In a recent article for Finance Dublin, Lisa Kealy, Exchange-Traded Funds (ETFs) Solution Leader, discussed the future of ETFs in Europe, and the role Ireland will play as the domicile of choice for European ETFs.
European ETFs have experienced remarkable growth over recent years. This performance now appears to be attracting a fresh wave of investment in the industry. The past few months have seen five promoters announce strategic investments in Europe, four of which are US players. Wisdom Tree plans to acquire boutique firm Boost, and Warburg Pincus has purchased a strategic stake in Source, another specialist. We have also seen JPM, First Trust and L&G announce entry plans for the European ETF market. These deals suggest that growth in European ETF assets, which reached 20 per cent during 2013, could gain even more momentum during 2014 and beyond.
Dublin is well placed to capture a leading share of this business, particularly given it is already the leading European domicile for ETFs, administering 32 per cent of all European ETFs. Most important promoters, including market leader BlackRock, already domicile and administer many of their funds here. And the good news is set to continue, according to EY’s recent survey of the Global ETF landscape, entitled A new era of growth and innovation, with 66 per cent of global participants stating that Ireland was their domicile of choice within Europe.
It is an exciting prospect. But is it safe to assume that European ETFs will continue to expand, and that Dublin will be able to help itself to a growing slice of the pie? Or do these predictions contain a hint of complacency? The outlook for Europe is not all optimistic. EY’s survey suggests that a range of obstacles could prevent the European industry from fulfilling its full potential. At a practical level, these include the growing complexity of European regulation and the advent of the Financial Transactions Tax (FTT). A more far-reaching challenge is the need to encourage retail demand for ETFs. This will require a combination of regulatory, distribution and cultural changes. Above all, the European industry needs to improve cross-border transparency and liquidity. In time, EU initiatives such as T2S and MiFID II should help, but BlackRock’s partnership with Euroclear suggests that firms are keen to force the pace of change.
Leading European promoters are in no doubt about the potential growth of ETF assets. Many predict European ETFs will continue to expand at 15 per cent – 20 per cent per year. ETFs are expected to take market share from other passively managed products, and to gain ground with a range of institutional investors.

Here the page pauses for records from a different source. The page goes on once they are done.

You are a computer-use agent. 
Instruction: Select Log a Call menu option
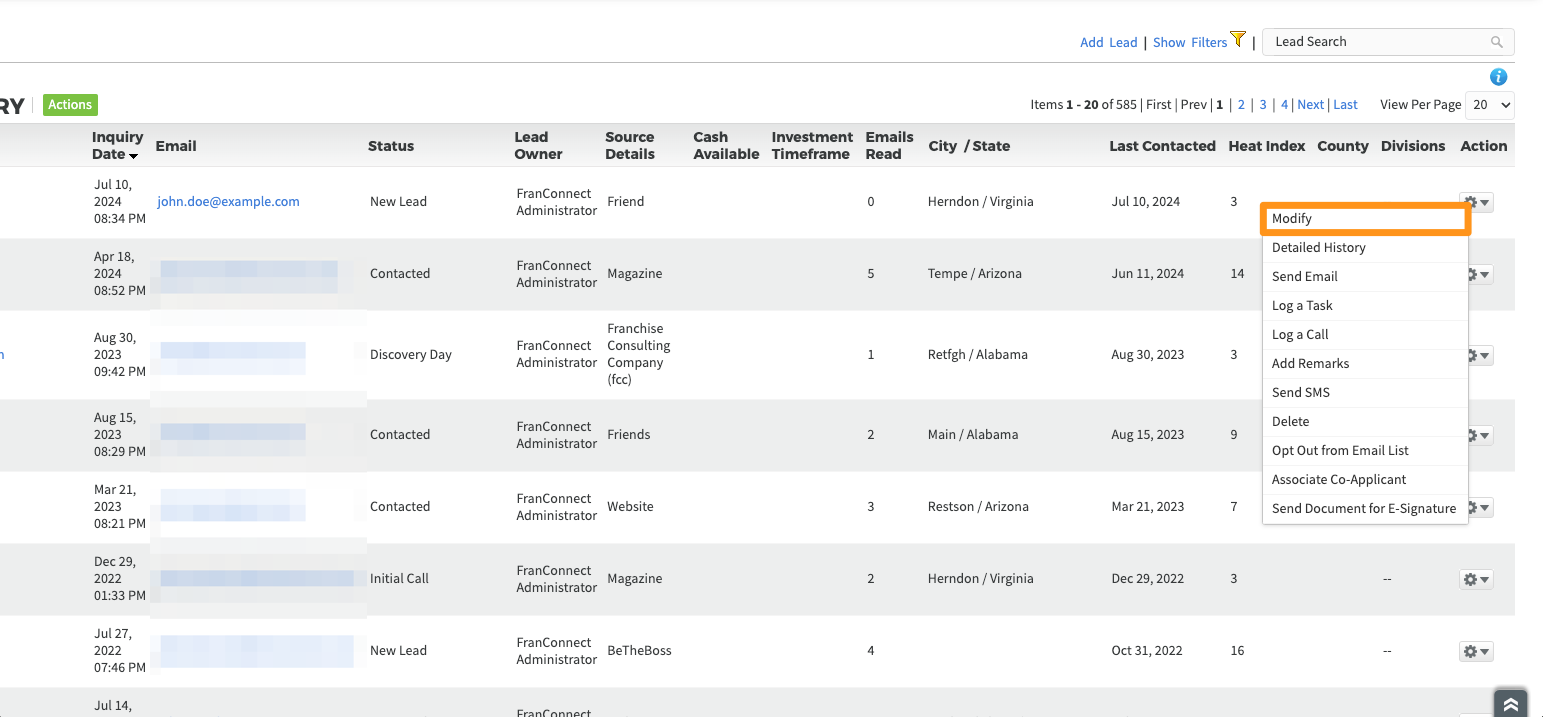point(1299,335)
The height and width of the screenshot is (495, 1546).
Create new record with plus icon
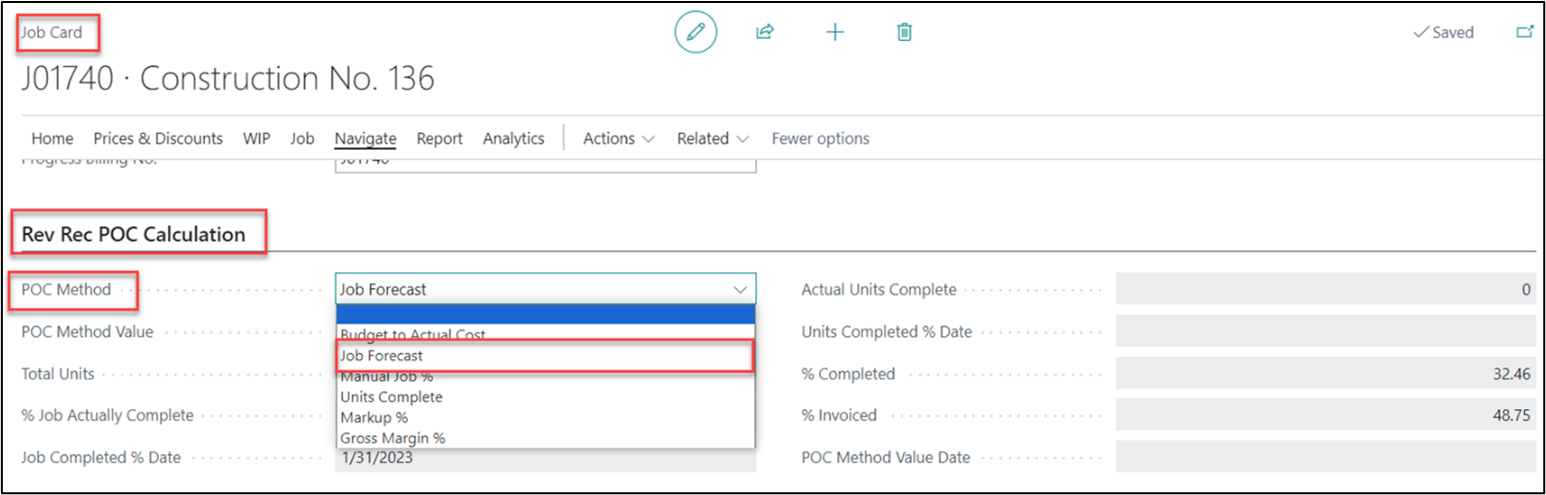pyautogui.click(x=835, y=32)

Innovation is another major driver of growth. European promoters are investing heavily to develop new products, enter new markets and offer new services to investors.
The decisions by Wisdom Tree and Warburg Pincus to follow US firms like State Street and Vanguard into Europe are a clear vote of confidence for this assessment. Recent press reports suggest that two other promoters could soon follow. In future, a combination of consolidation and organic growth could even allow these new arrivals to threaten Europe’s current leading players.
And what about Ireland?
In a European context, there is no question that Ireland starts in pole position. Ireland retains a reputation for high quality regulation and world-class levels of service. The very first European ETF was domiciled here, and the recent launch of Europe’s first China ‘A’ shares ETF shows that Dublin remains a hub for innovation. Our network of tax treaties is another advantage. In particular, the US treaty has helped to build a strong investor base by giving Irish ETFs an advantage over Luxembourg funds. Two thirds of our survey respondents identify Ireland as the domicile of choice in Europe.
For Dublin, the challenge now is to avoid complacency. If promoters are to continue to favour Ireland, then existing levels of support and service need to be improved, not just maintained. ETF administrators need to create value for promoters by widening and enhancing the services they offer. Many promoters would welcome a wider range of middle office support, as well as help with evolving regulatory and tax requirements. EY’s ETF Survey A new era of growth and innovation shows that service providers need to do more to support innovation. This is not just about new products. Promoters want administrators to help improve their interface with investors and – just as importantly – with the market makers that dominate ETF trading and also take on more middle office functions.
Continued investment is the key here. Service providers that develop their systems and expertise will be able to meet promoters’ evolving requirements, expand in scale and deliver a high quality, low cost service. Equally importantly, Ireland’s other ETF professionals – the accountants, lawyers and bankers – need to focus on their own ability to deliver the support and advice that promoters are looking for.
Global ETF funds have the potential to surpass total hedge fund assets during the next 18 to 24 months. ETFs are a unique product, with a potentially huge role to play in the recovering European economy. Ireland needs to ensure it remains well placed to support and share in this growth.